Politik

Das Afghanistan-Chaos nimmt Konturen an, IS schickt Kämpfer

In verschiedenen Teilen Afghanistans toben Kämpfe zwischen den Taliban und afghanischen Regierungstruppen. Das Land wird bald im Chaos versinken, denn auch der IS schickt Kämpfer nach Afghanistan.
07.08.2021 10:25
Lesezeit: 2 min
Das Afghanistan-Chaos nimmt Konturen an, IS schickt Kämpfer
31.03.2018, Afghanistan, Farah Provinz: Das Propagandafoto der Taliban zeigt Absolventen eines Terror-Trainingscamps mit Maschinengewehren in Formation. (Foto: dpa) Foto: Ho

In Afghanistan sind heftige Kämpfe zwischen Regierungstruppen und den Taliban in zwei der wichtigsten Provinzhauptstädte des Landes ausgebrochen. In Laschkarga, Hauptstadt der südlichen Provinz Helmand, wurde in der vergangenen Woche in verschiedenen Stadtbezirken gekämpft, wie die Provinzbehörden mitteilten. Die Taliban hatten die Stadt vier Tage zuvor angegriffen. In der Stadt Herat in der gleichnamigen Provinz im Westen des Landes tobten die Kämpfe nur wenige Kilometer vom Stadtzentrum entfernt. Kleinere Zusammenstöße gab es auch in der südlichen Provinz Kandahar.

Helmand, Herat und Kandahar sind die drei flächenmäßig größten Provinzen Afghanistans. In Herat griffen die Taliban auch einen UN-Stützpunkt an, töteten einen Wachtposten und verletzten mehrere andere. Die UN verurteilten den Angriff aufs Schärfste. Bei den Kämpfen in den verschiedenen Provinzen gerieten auch Zivilisten in Gefahr. Der Provinzrat Abdul Majid Akhundzada sagte, es habe Tote und Verletzte unter der Zivilbevölkerung gegeben. Ein privates Krankenhaus, in dem sich Talibankämpfer versteckten, sei von Luftangriffen getroffen worden.

In Afghanistan geht dieser Tage nach fast 20 Jahren ein internationaler Militäreinsatz zu Ende, der im Herbst 2001 zum Sturz der damaligen Taliban-Herrschaft geführt hatte. Die deutsche Bundeswehr hat ihre Truppen schon vollständig abgezogen. Die US-Militärmission in dem Land soll am 31. August enden. Zuletzt haben die USA aber angesichts des Vormarsches der Taliban wieder verstärkt Luftangriffe geflogen, bei denen die Flugzeuge von außerhalb des Landes starteten.

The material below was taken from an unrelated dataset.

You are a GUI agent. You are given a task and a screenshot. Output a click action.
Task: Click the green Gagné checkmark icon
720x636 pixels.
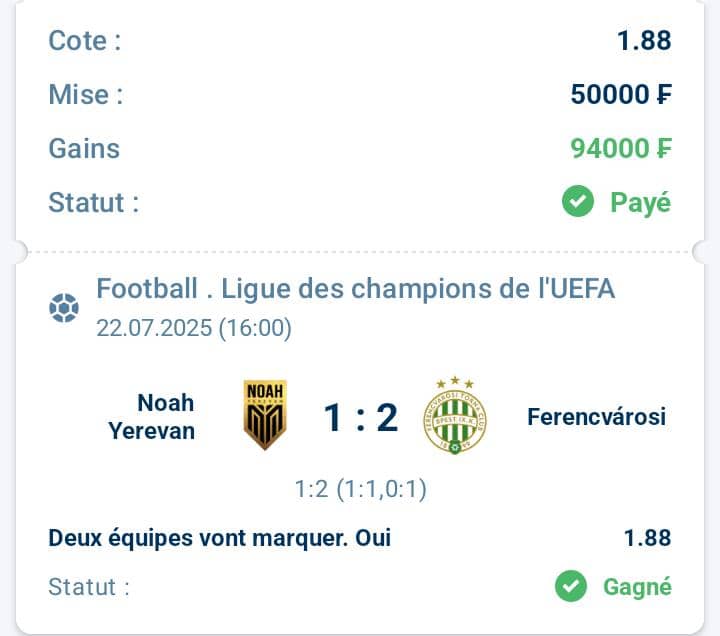point(571,586)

Zum Abzug der US-Truppen aus Afghanistan schreibt die „Neue Zürcher Zeitung“ (NZZ):

„Zwar dürfte der Abzug aus Afghanistan momentan die Zustimmung der meisten Amerikaner geniessen, weil sich viele fragen, ob sich der langjährige Einsatz dort – wie auch jener im Irak – angesichts der hohen Kosten an Menschenleben und Geld wirklich gelohnt hat. 2300 amerikanische Militärangehörige wurden im Laufe der Jahre dort getötet. (...) Falls die Taliban tatsächlich die Hauptstadt Kabul einnehmen und über die Macht verfügen, ihre archaischen Strafen wie Steinigungen und Handabhacken wieder durchzusetzen, wird der Vorwurf der Gleichgültigkeit wohl auf Biden und nicht auf Trump zurückfallen, der den Rückzug initiierte. Dann wird man definitiv sagen, dass das zwanzigjährige Engagement umsonst gewesen sei und man ein Land schutzlos in die Barbarei habe zurückfallen lassen.“

Russland verstärkt angesichts der gespannten Lage in Afghanistan nach Angaben von Verteidigungsminister Sergej Schoigu das „Kampfpotenzial“ seiner Basen in Zentralasien. Die Stützpunkte in den früheren Sowjetrepubliken Tadschikistan und Kirgistan würden besser ausgestattet, „um auf die Krisensituation zu reagieren“, sagte Schoigu. Der Minister erörterte in der tadschikischen Hauptstadt Duschanbe mit Kollegen aus Nachbarstaaten, darunter Chinas Verteidigungsminister Wei Fenghe, die Lage in Afghanistan mit Blick auf den Abzug der Truppen der USA und ihrer Verbündeten.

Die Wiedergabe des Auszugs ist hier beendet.